* _Extracted records_:
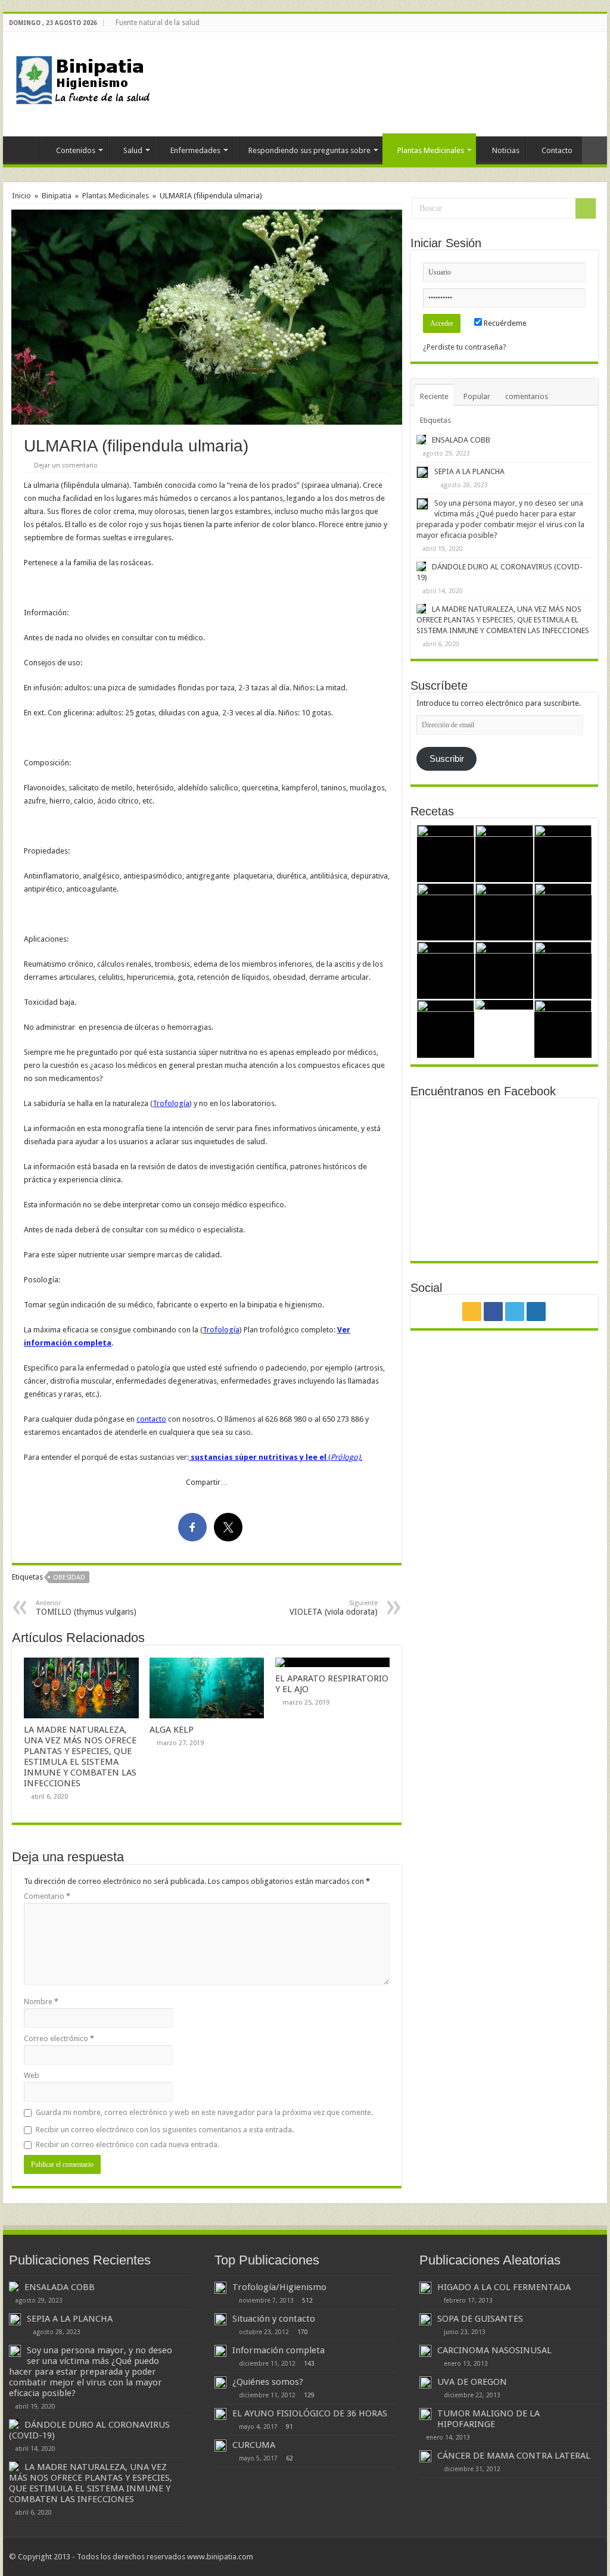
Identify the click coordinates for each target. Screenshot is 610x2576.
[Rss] (567, 23)
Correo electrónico (59, 2038)
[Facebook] (578, 23)
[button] (206, 317)
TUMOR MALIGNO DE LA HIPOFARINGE (488, 2418)
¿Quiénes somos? (267, 2381)
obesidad (69, 1577)
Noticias (505, 150)
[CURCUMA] (220, 2446)
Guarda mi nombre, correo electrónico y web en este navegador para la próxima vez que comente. (204, 2112)
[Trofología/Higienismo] (220, 2288)
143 (309, 2363)
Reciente (434, 396)
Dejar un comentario (66, 465)
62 (289, 2458)
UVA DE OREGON (472, 2381)
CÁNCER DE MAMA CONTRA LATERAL (513, 2455)
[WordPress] (601, 23)
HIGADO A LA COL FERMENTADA (504, 2287)
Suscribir (447, 759)
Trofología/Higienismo (279, 2287)
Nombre (41, 2001)
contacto (151, 1419)
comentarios (526, 396)
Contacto (556, 150)
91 (289, 2426)
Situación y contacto (273, 2318)
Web (31, 2075)
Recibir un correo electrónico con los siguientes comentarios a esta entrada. (165, 2129)
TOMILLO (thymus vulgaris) (86, 1607)
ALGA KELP (172, 1729)
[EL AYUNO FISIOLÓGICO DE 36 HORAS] (220, 2414)
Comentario (47, 1896)
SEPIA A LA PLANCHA (469, 471)
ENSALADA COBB (461, 439)
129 (309, 2395)
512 (307, 2300)
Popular (476, 396)
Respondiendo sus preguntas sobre (309, 150)
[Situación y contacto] (220, 2319)
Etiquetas (435, 420)
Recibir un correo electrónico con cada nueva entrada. (127, 2144)
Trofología (170, 1103)
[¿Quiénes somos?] (220, 2382)
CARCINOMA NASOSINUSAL (494, 2350)
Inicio (24, 148)
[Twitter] (590, 23)
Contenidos (75, 150)
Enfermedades (195, 150)
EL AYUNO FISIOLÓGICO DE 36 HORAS (309, 2413)
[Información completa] (220, 2351)
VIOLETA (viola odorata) (334, 1607)
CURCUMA (253, 2445)
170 (302, 2331)
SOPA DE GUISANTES (480, 2318)
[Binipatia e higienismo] (86, 83)
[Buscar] (585, 208)
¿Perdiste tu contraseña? (464, 346)
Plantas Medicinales (430, 150)
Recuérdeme (504, 323)
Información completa (278, 2350)
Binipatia (56, 195)
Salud (132, 150)
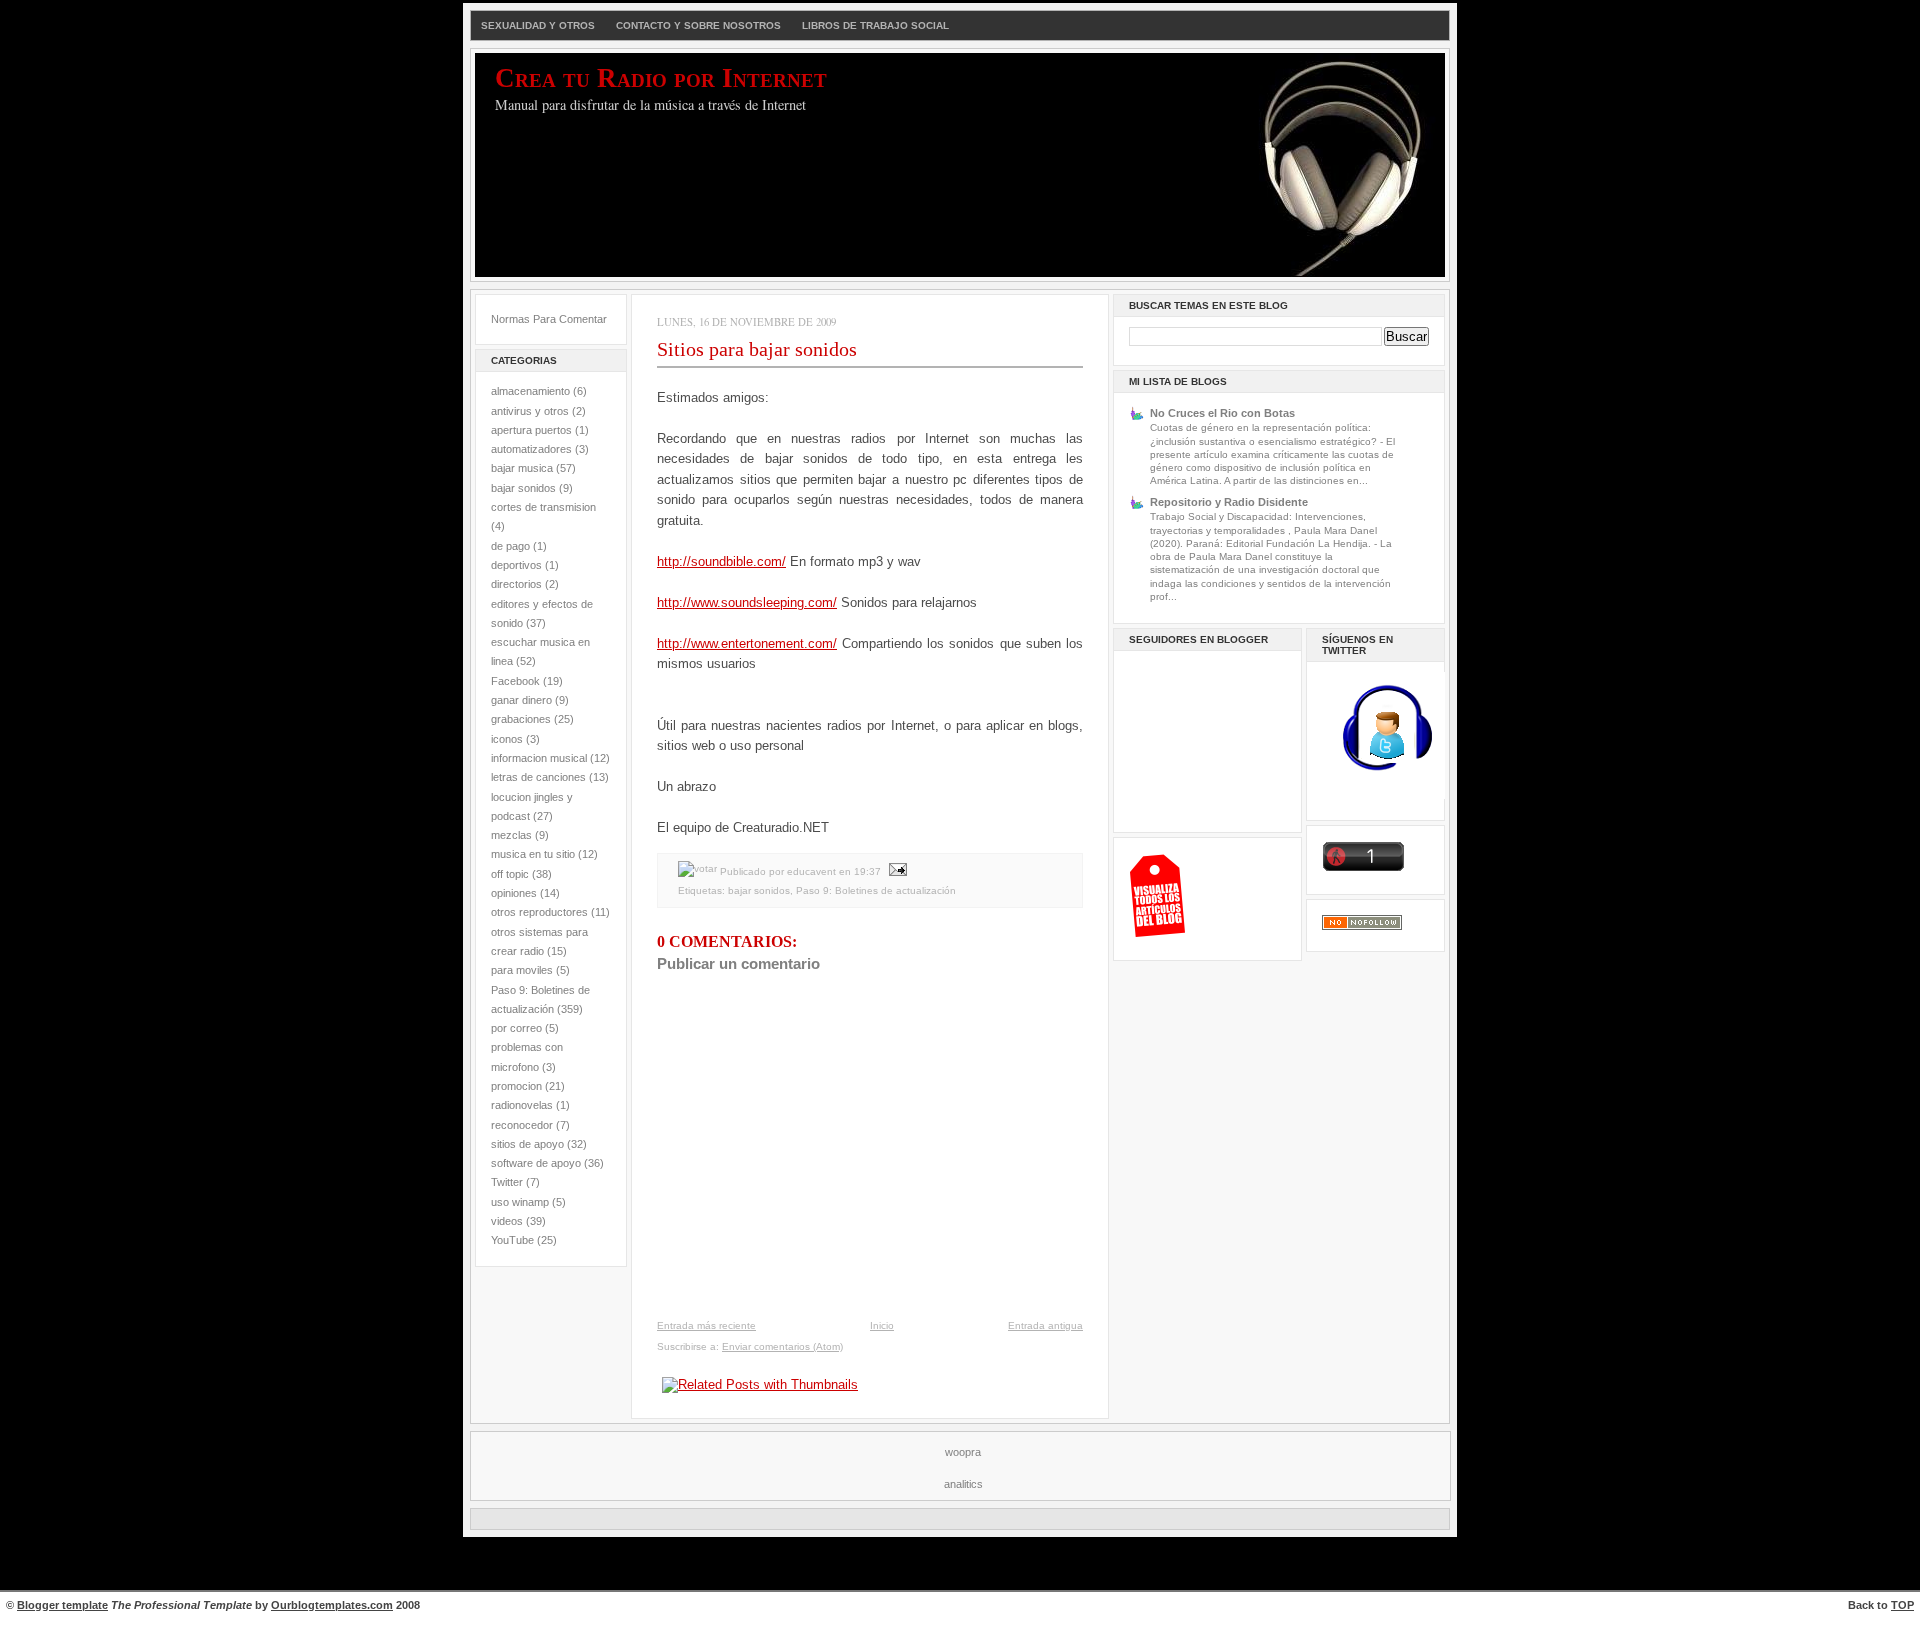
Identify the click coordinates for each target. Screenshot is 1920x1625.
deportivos (516, 565)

* _What to do_: When you reproduce the entries above, keep every word exact and leave the images out.

* _Response to the task_:
Identify the click coordinates for each target. Screenshot is 610x2576.
[Rss] (567, 23)
Correo electrónico (59, 2038)
[Facebook] (578, 23)
[button] (206, 317)
TUMOR MALIGNO DE LA HIPOFARINGE (488, 2418)
¿Quiénes somos? (267, 2381)
obesidad (69, 1577)
Noticias (505, 150)
[CURCUMA] (220, 2446)
Guarda mi nombre, correo electrónico y web en este navegador para la próxima vez que comente. (204, 2112)
[Trofología/Higienismo] (220, 2288)
143 (309, 2363)
Reciente (434, 396)
Dejar un comentario (66, 465)
62 (289, 2458)
UVA DE OREGON (472, 2381)
CÁNCER DE MAMA CONTRA LATERAL (513, 2455)
[WordPress] (601, 23)
HIGADO A LA COL FERMENTADA (504, 2287)
Suscribir (447, 759)
Trofología/Higienismo (279, 2287)
Nombre (41, 2001)
contacto (151, 1419)
comentarios (526, 396)
Contacto (556, 150)
91 (289, 2426)
Situación y contacto (273, 2318)
Web (31, 2075)
Recibir un correo electrónico con los siguientes comentarios a esta entrada. (165, 2129)
TOMILLO (thymus vulgaris) (86, 1607)
ALGA KELP (172, 1729)
[EL AYUNO FISIOLÓGICO DE 36 HORAS] (220, 2414)
Comentario (47, 1896)
SEPIA A LA PLANCHA (469, 471)
ENSALADA COBB (461, 439)
129 (309, 2395)
512 (307, 2300)
Popular (476, 396)
Respondiendo sus preguntas sobre (309, 150)
[Situación y contacto] (220, 2319)
Etiquetas (435, 420)
Recibir un correo electrónico con cada nueva entrada. (127, 2144)
Trofología (170, 1103)
[¿Quiénes somos?] (220, 2382)
CARCINOMA NASOSINUSAL (494, 2350)
Inicio (24, 148)
[Twitter] (590, 23)
Contenidos (75, 150)
Enfermedades (195, 150)
EL AYUNO FISIOLÓGICO DE 36 HORAS (309, 2413)
[Información completa] (220, 2351)
VIOLETA (viola odorata) (334, 1607)
CURCUMA (253, 2445)
170 (302, 2331)
SOPA DE GUISANTES (480, 2318)
[Binipatia e higienismo] (86, 83)
[Buscar] (585, 208)
¿Perdiste tu contraseña? (464, 346)
Plantas Medicinales (430, 150)
Recuérdeme (504, 323)
Información completa (278, 2350)
Binipatia (56, 195)
Salud (132, 150)
Identify the click coordinates for each target. Screenshot is 1920x1625.
deportivos (516, 565)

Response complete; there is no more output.